Priniting 16bit minimal float looks not consistent?-CodePudding

Can someone explain why printing float16 minimal produces different results below? Is it by design or a bug?

    In [87]: x=np.finfo(np.float16).min
    
    In [88]: x_array_single=np.array([x])
    
    In [89]: x
    Out[89]: -65500.0
    
    In [90]: x_array_single
    Out[90]: array([-65504.], dtype=float16)

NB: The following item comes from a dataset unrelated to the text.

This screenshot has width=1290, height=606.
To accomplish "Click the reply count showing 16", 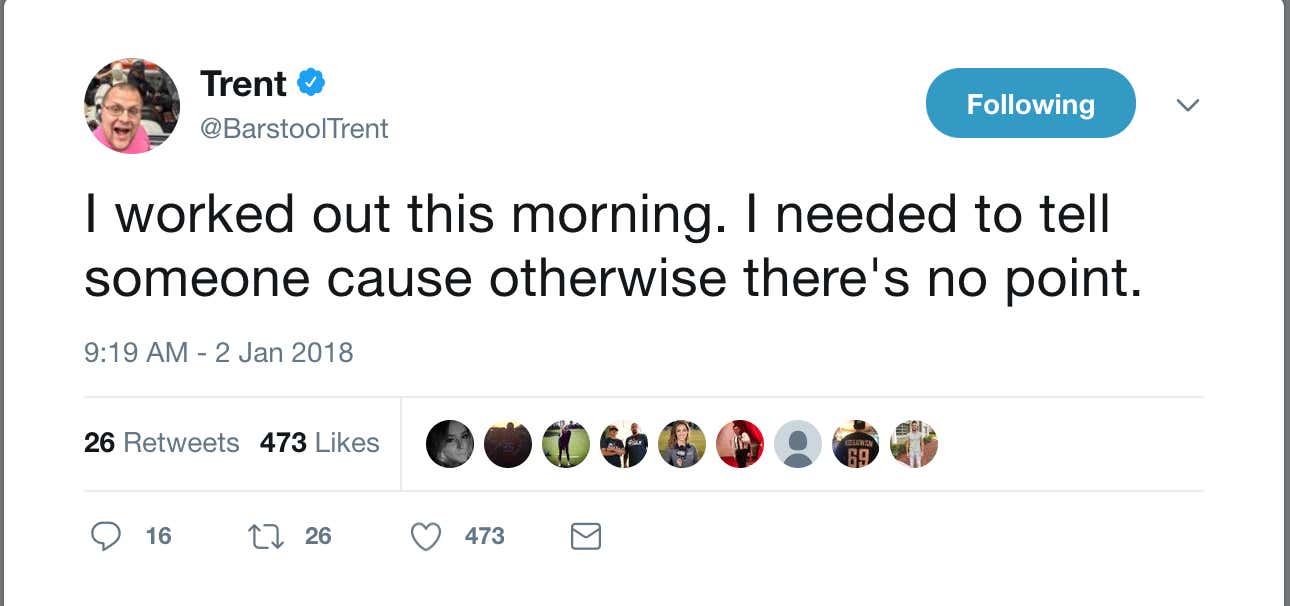I will pos(158,536).
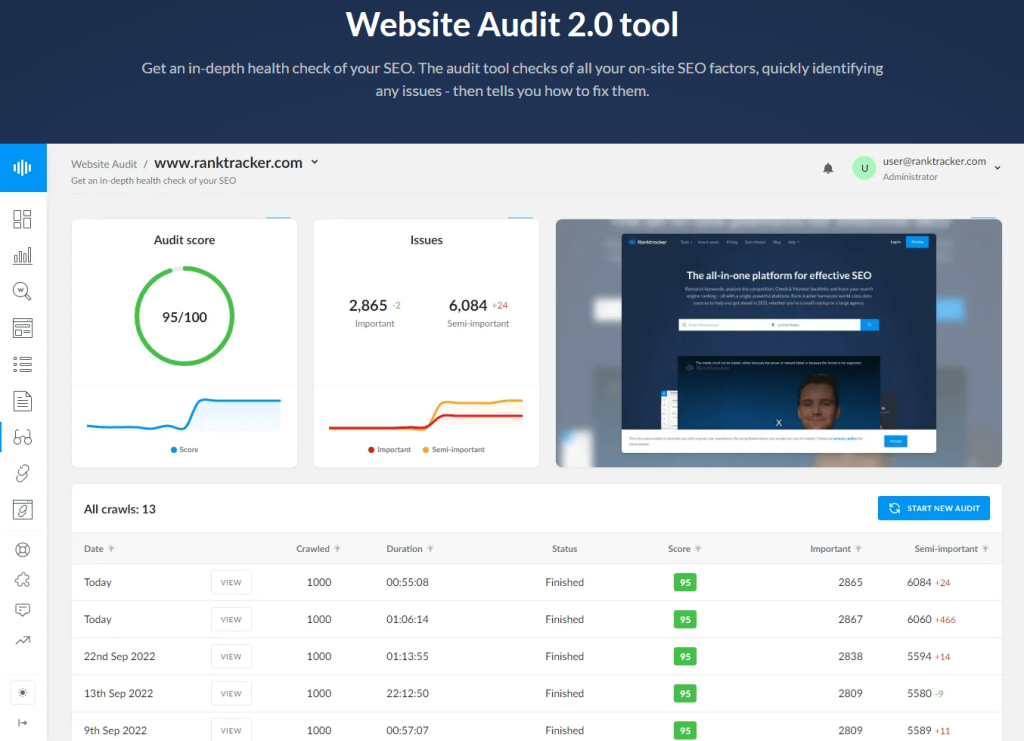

CodePudding user response：

This happen because

the default float-printing strategy is to only print the leading digits necessary to represent the value unambiguously, and then pad with zeros. This way only the "significant" digits are shown. It turns out that '65500' is the "shortest" way or representing "65504" since the 4 is unnecessary:

>>> np.float16('65500') == np.float16('65504')`
True

more details

You would also get this issue if you printed the first value of the array:

>>> x_array[0]
-65500.0

You could print the full number if you converted it to float:

>>> float(x)
-65504.0

>>> float(x_array[0])
-65504.0

CodePudding user response：

Internal representation, in fp16 of -65500 is bytes 255 and 251. See

import struct
struct.unpack('BB', struct.pack('e', -65500))
# (255, 251)

And so is internal representation of -65504

import struct
struct.unpack('BB', struct.pack('e', -65504))
# (255, 251)

In binary, and taking into accound my machine is little endian (so, it shoud be read 251 then 255) that is

1 11110 1111111111

Which is sign -, exponent 30-15=15, and then 1(implicit) 1/2 1/4 ... /1024 ten bits =

- (2**15) * (1.0   sum(1/2**k for k in range(1,11)))

-65504 (just to state, floating point representation is an exact science ;-))

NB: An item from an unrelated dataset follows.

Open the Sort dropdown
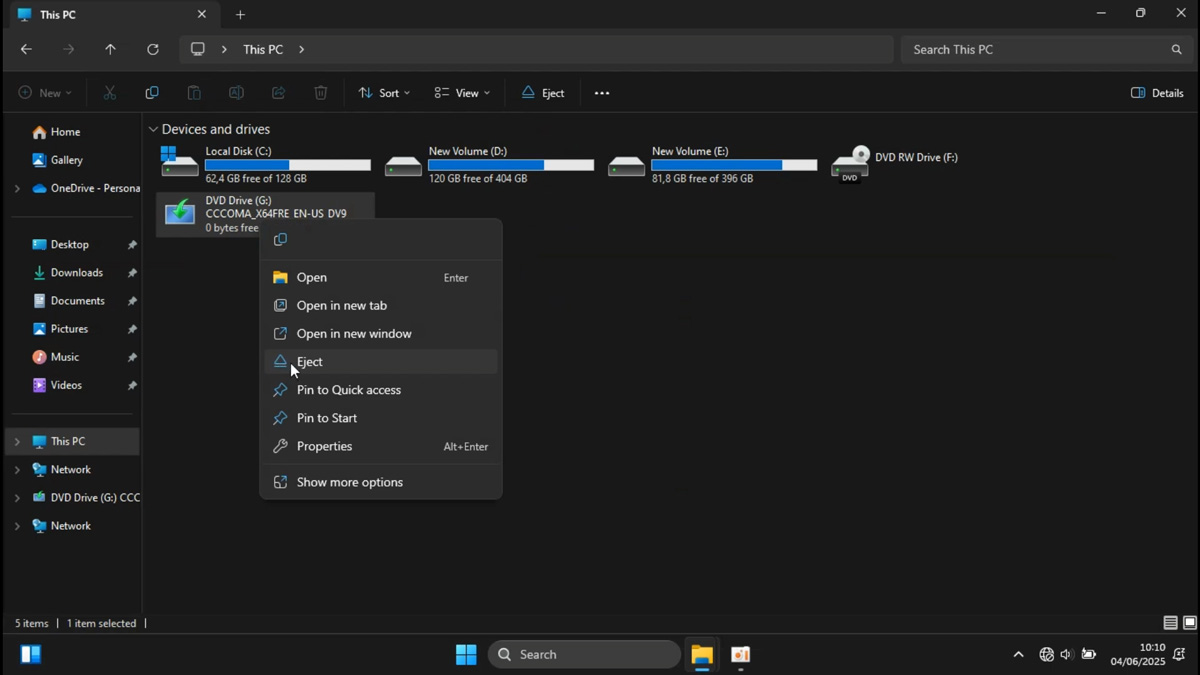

And the next possible number with this exponent is therefore

1 11110 1111111110

Whose value is

struct.unpack('e', b'\xfe\xfb')

-65472

Mid point between -65504 and -65472 is -65488. And you can see that indeed, all number smaller than -65488 share the same fp16 representation as -65504. Where as all bigger do not.

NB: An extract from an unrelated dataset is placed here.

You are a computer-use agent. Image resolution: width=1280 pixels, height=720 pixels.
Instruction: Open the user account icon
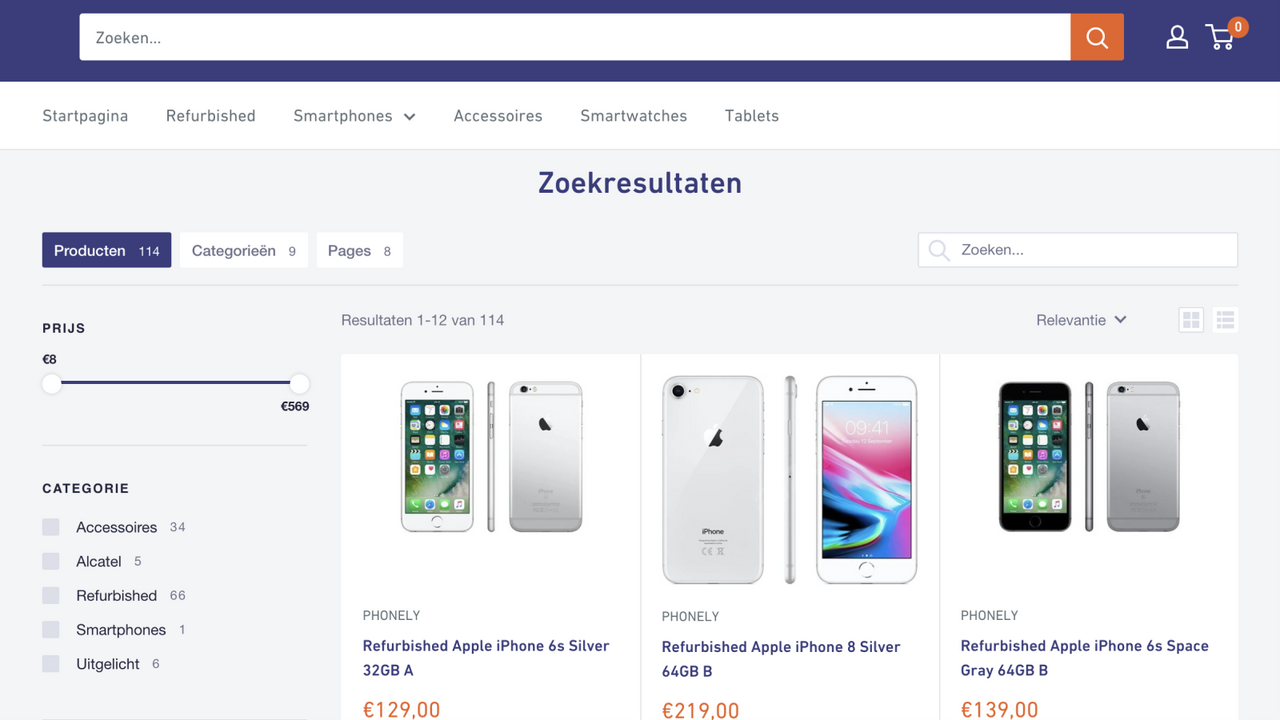(x=1177, y=37)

struct.unpack('BB', struct.pack('e', -65488.01))
# (255,251)
struct.unpack('BB', struct.pack('e', -65488))
# (254, 251)

Or to use nokla's method (whose answer appeared while I was typing this one)

np.float16(-65488.01)==np.float16(-65504)
# True
np.float16(-65488)==np.float16(-65504)
# False

As for your initial question (I realize both nokla and I answered to "why it is not an error", or "why is it possible", but not really to "why is it so"), well, I guess some display (and only display. From the value point of view, all that is the same thing) favor the "roundest" decimal representation when it has a choice among many equivalent decimal representation, whereas other favor the most central value: -65500.0 is the roundest decimal value among all values represented by bytes (255,251). Whereas -65504 is the mean of all values represented by those bytes.